I assume your random $M_i$s are from $O(3)$, not $SO(3)$. In fact, I suspect that the answer depends on whether $M_1M_2$ has eigenvalue $1$ or eigenvalue $-1$.

If I did not make a mistake, when you expand $p_{2i}$, you will get essentially $$\sum_{k=0}^{i-1} U^k x_1+ V\left(\sum_{k=1}^{i-1} U^i\right)^T x_2$$ Here $U=M_2M_1$ and $V$ is also an orthogonal matrix.

Now, $U$ is an orthogonal matrix, and has a conjugate pair of eigenvalues as well as an eigenvalue that is either $1$ or $-1$. Call these $r_1, r_1^*$ and $r_2$.

If $r_2=1$, obviously you run off to infinity.

If $r_2=-1$, you get an oscillating sum, which remains bounded.

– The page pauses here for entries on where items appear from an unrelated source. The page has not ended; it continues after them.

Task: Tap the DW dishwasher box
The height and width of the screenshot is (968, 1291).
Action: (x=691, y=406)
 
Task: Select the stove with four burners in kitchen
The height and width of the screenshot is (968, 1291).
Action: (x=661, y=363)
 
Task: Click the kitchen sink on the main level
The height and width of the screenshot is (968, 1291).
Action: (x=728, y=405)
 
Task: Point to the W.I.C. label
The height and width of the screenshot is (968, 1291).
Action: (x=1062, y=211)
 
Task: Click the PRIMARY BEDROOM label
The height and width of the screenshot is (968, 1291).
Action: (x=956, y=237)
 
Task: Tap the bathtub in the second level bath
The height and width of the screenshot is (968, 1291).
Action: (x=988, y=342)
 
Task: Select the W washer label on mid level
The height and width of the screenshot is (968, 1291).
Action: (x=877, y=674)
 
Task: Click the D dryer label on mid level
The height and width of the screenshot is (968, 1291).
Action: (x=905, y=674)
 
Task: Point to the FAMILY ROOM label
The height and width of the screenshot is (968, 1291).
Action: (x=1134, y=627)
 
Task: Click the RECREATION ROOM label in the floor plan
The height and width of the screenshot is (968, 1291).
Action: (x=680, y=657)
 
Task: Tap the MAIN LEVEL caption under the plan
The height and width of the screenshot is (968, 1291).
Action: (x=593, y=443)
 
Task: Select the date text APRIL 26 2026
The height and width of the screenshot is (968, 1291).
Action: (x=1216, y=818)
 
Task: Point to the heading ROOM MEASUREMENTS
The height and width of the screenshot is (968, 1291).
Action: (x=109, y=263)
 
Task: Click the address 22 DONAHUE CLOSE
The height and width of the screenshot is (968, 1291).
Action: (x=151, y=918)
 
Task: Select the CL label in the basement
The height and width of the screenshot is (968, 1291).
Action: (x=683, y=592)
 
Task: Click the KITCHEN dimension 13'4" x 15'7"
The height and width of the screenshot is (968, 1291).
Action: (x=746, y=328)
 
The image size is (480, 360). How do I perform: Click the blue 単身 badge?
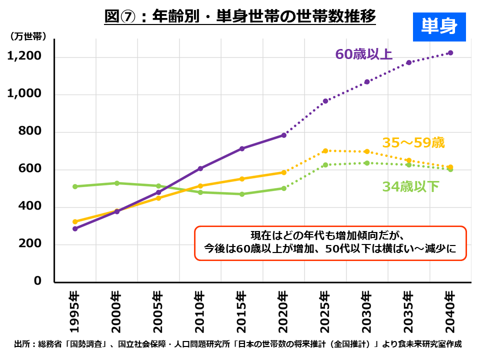click(x=439, y=26)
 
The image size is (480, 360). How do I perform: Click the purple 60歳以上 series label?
click(x=364, y=54)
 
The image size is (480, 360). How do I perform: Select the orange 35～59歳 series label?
click(x=413, y=143)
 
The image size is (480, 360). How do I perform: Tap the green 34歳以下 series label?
click(x=410, y=187)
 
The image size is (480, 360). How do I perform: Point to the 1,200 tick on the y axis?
click(x=24, y=56)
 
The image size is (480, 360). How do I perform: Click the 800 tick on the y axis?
click(x=31, y=132)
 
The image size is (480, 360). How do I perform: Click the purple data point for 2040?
click(x=450, y=52)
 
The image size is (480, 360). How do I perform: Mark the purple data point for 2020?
click(x=284, y=135)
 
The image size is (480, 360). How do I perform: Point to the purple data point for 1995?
click(x=75, y=228)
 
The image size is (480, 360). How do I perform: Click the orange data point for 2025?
click(x=325, y=150)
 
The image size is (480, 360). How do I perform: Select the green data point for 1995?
click(x=75, y=186)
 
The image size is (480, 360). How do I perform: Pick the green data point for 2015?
click(x=242, y=194)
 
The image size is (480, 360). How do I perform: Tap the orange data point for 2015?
click(x=242, y=178)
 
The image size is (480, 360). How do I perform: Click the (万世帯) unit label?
click(x=28, y=36)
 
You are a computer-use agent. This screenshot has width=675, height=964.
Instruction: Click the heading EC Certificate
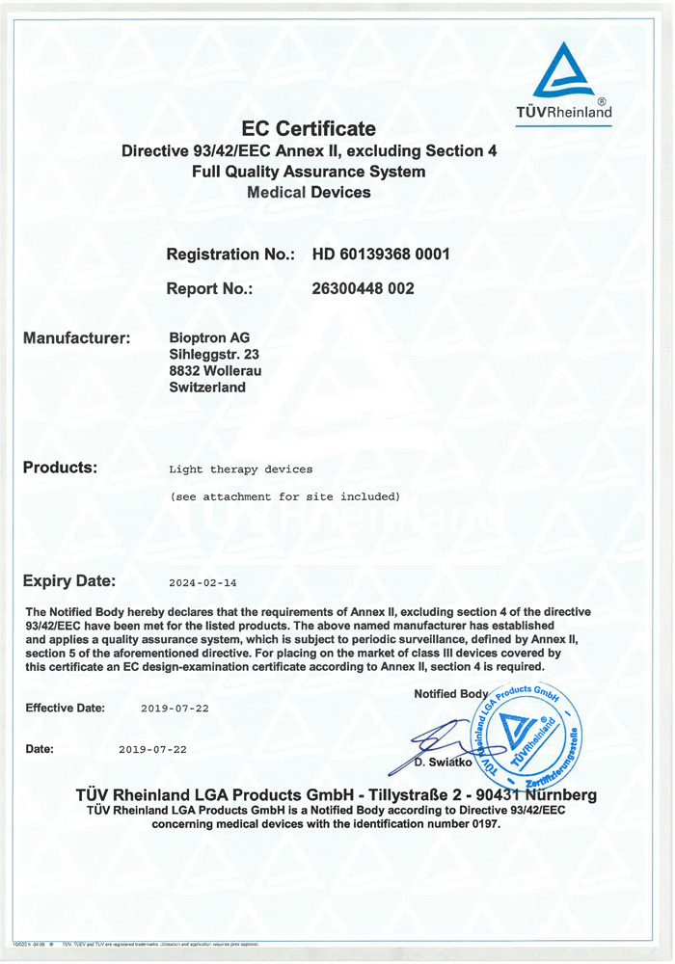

I have not written down a formal proof but it seems to me that the terms due to $\sum r_1^k$ (and the conjugate of that) are essentially harmless - even if they run off to infinity, they do it VERY slowly (if the angles corresponding to the $r_1$ are rational, you would get a bounded sum; in reality you are rational with probability $0$, but on a computer....).

Note added: Of course, $\sum_{k=0}^i r_1^k$ remains bounded as long as $|1-r_1|$ is bounded below, which occurs with probability $1$. I should have noted that instead of the nonsense I wrote above concerning not writing a formal proof....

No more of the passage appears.